··· EXERCISE INPUT ···

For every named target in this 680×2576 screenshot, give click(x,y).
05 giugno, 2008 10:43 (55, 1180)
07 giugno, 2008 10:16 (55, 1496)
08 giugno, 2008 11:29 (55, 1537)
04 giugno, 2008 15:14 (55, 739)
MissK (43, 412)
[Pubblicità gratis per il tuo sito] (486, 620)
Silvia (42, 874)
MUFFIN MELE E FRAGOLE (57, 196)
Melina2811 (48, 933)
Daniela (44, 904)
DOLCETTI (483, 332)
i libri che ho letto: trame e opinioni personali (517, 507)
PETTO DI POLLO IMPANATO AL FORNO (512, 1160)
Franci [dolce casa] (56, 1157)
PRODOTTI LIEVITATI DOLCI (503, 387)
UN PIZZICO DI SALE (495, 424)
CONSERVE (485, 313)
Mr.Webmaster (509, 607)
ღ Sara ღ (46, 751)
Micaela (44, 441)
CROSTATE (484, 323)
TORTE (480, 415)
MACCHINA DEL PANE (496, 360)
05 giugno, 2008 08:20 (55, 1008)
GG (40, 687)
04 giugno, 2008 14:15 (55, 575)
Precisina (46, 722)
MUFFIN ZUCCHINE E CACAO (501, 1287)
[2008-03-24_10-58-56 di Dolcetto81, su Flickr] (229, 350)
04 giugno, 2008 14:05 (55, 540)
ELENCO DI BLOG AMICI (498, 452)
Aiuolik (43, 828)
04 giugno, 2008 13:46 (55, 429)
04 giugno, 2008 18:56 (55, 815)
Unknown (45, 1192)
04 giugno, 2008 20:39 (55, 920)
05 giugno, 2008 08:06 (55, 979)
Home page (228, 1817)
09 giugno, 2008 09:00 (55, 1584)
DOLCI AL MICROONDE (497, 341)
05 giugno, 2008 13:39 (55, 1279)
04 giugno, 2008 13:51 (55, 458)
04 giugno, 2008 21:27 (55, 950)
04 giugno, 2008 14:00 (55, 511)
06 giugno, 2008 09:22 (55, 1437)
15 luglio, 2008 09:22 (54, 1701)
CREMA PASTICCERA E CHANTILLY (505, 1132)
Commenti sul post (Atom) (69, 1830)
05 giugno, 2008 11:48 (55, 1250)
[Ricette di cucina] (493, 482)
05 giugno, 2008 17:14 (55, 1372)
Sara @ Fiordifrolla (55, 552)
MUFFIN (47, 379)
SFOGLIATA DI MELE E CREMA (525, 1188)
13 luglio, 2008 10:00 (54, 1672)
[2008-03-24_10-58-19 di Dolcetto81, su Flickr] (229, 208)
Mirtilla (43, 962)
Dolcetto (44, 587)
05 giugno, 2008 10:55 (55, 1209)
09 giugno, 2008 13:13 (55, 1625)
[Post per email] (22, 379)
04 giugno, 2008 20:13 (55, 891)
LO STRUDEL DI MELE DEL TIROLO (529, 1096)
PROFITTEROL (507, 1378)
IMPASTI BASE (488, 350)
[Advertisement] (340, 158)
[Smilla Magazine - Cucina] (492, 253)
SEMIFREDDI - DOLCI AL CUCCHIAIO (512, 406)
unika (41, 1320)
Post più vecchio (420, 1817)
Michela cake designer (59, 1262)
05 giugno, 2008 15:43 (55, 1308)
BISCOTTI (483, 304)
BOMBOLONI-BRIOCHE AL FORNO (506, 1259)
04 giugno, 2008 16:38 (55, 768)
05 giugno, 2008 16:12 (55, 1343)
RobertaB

···

Your output should be the lines from the one with "04 giugno, 2008 13:51 (55, 458)" through the end of the records above, copied exactly.

04 giugno, 2008 13:51 (55, 458)
04 giugno, 2008 21:27 (55, 950)
04 giugno, 2008 14:00 (55, 511)
06 giugno, 2008 09:22 (55, 1437)
15 luglio, 2008 09:22 (54, 1701)
CREMA PASTICCERA E CHANTILLY (505, 1132)
Commenti sul post (Atom) (69, 1830)
05 giugno, 2008 11:48 (55, 1250)
[Ricette di cucina] (493, 482)
05 giugno, 2008 17:14 (55, 1372)
Sara @ Fiordifrolla (55, 552)
MUFFIN (47, 379)
SFOGLIATA DI MELE E CREMA (525, 1188)
13 luglio, 2008 10:00 (54, 1672)
[2008-03-24_10-58-19 di Dolcetto81, su Flickr] (229, 208)
Mirtilla (43, 962)
Dolcetto (44, 587)
05 giugno, 2008 10:55 (55, 1209)
09 giugno, 2008 13:13 (55, 1625)
[Post per email] (22, 379)
04 giugno, 2008 20:13 (55, 891)
LO STRUDEL DI MELE DEL TIROLO (529, 1096)
PROFITTEROL (507, 1378)
IMPASTI BASE (488, 350)
[Advertisement] (340, 158)
[Smilla Magazine - Cucina] (492, 253)
SEMIFREDDI - DOLCI AL CUCCHIAIO (512, 406)
unika (41, 1320)
Post più vecchio (420, 1817)
Michela cake designer (59, 1262)
05 giugno, 2008 15:43 (55, 1308)
BISCOTTI (483, 304)
BOMBOLONI-BRIOCHE AL FORNO (506, 1259)
04 giugno, 2008 16:38 (55, 768)
05 giugno, 2008 16:12 (55, 1343)
RobertaB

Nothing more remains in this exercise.